It's easy to spot the cynical uses of affective computing, especially once it becomes readily available through consumer fitness monitors. Tracking devices won't be faddish forever; as soon as wearables start offering better tools than step-counting, such as measuring stress levels, and once the data they provide becomes interesting to other companies that are willing to incentivize them—in other words, to distribute them for free, adding points and discounts for their products—we'll see more adoption and stronger traction.

Sensaura and software like it could be the holy grail for advertisers, who will be able to adapt their interactions based on the user's emotional response. If marketing isn't a science yet, it will be.

Rafael Calvo thinks affective computing can do better than to make us vulnerable to companies that want to prey on our emotions.
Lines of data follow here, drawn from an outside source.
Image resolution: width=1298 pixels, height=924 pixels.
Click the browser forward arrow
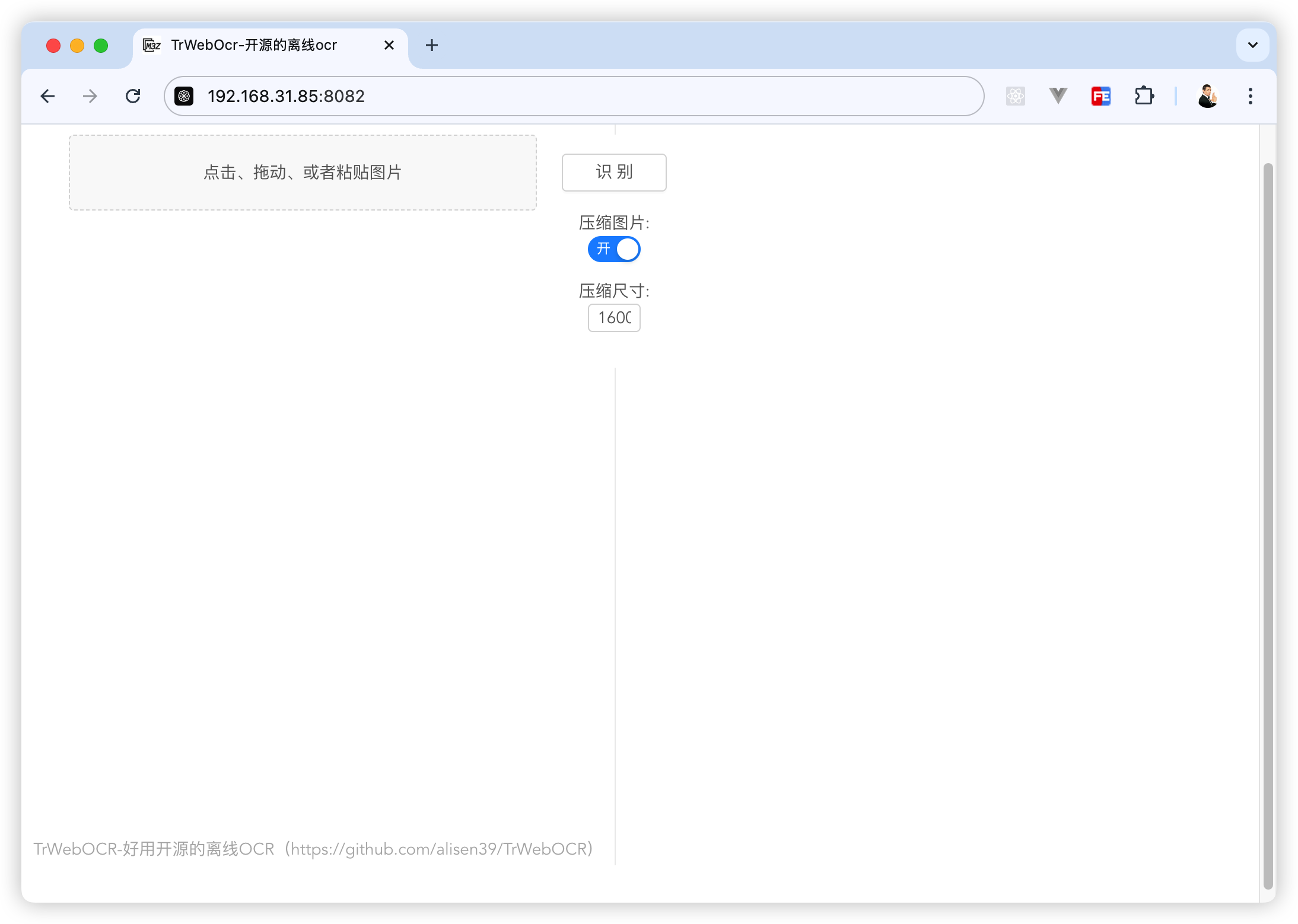click(x=90, y=96)
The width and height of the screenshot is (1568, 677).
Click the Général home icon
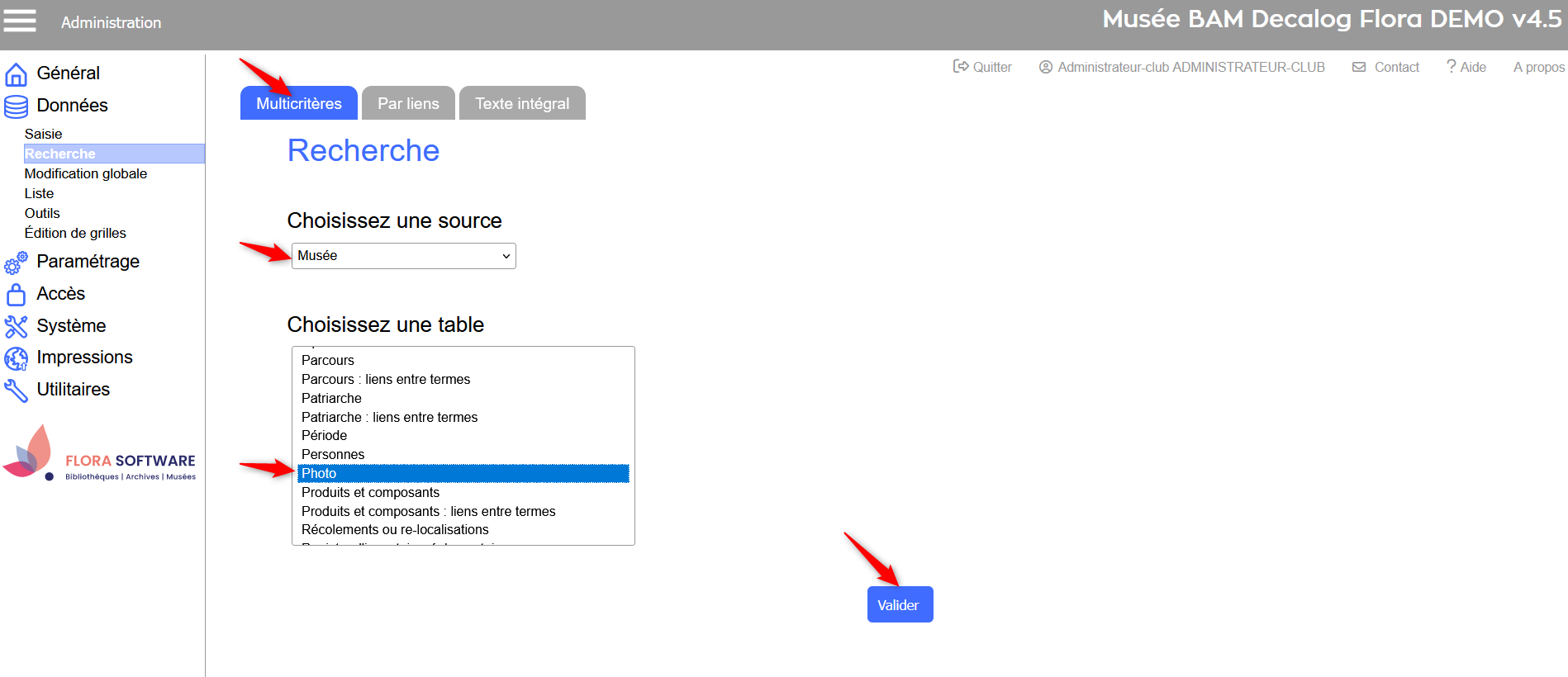(16, 74)
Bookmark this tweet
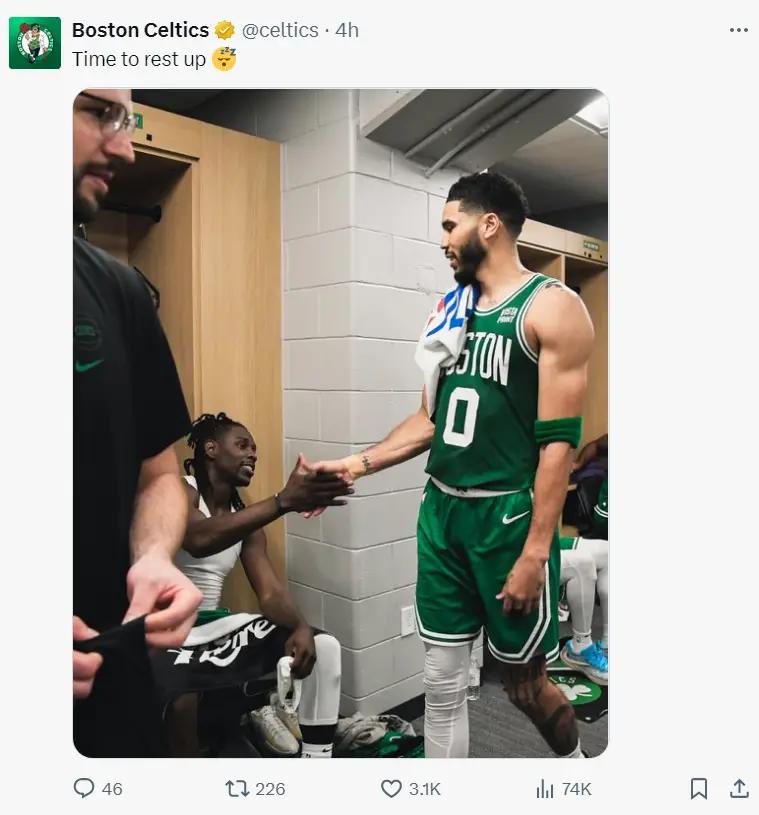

Calvo, a professor at the University of Sydney in Australia, has a PhD in artificial intelligence, and focuses on creating software systems "that support rather than hinder psychological well-being and mental health," he told me over Skype.

He's part of a Positive Computing movement, whose premise is that design for well-being should be part of the design for all technology in the future. Calvo's guiding principle is that affective computing should promote human autonomy, such as tutoring software that knows how the student feels and adjusts accordingly to create appropriate challenges, or programs that make it easier for workers in "male-dominated industries" to overcome the stigma of seeking help for mental health. In this vision, kinder, gentler computers will offer customized assistance on our path to becoming more competent and confident people.

The dream of positive computing may seem like a fantasy, but consumers prefer technologies that give them a feeling of control. The alternative won't make anyone joyful or excited. "[Agency] is a huge factor in psychological well-being," Calvo said. "If you feel manipulated, you're much more likely to experience mental illness."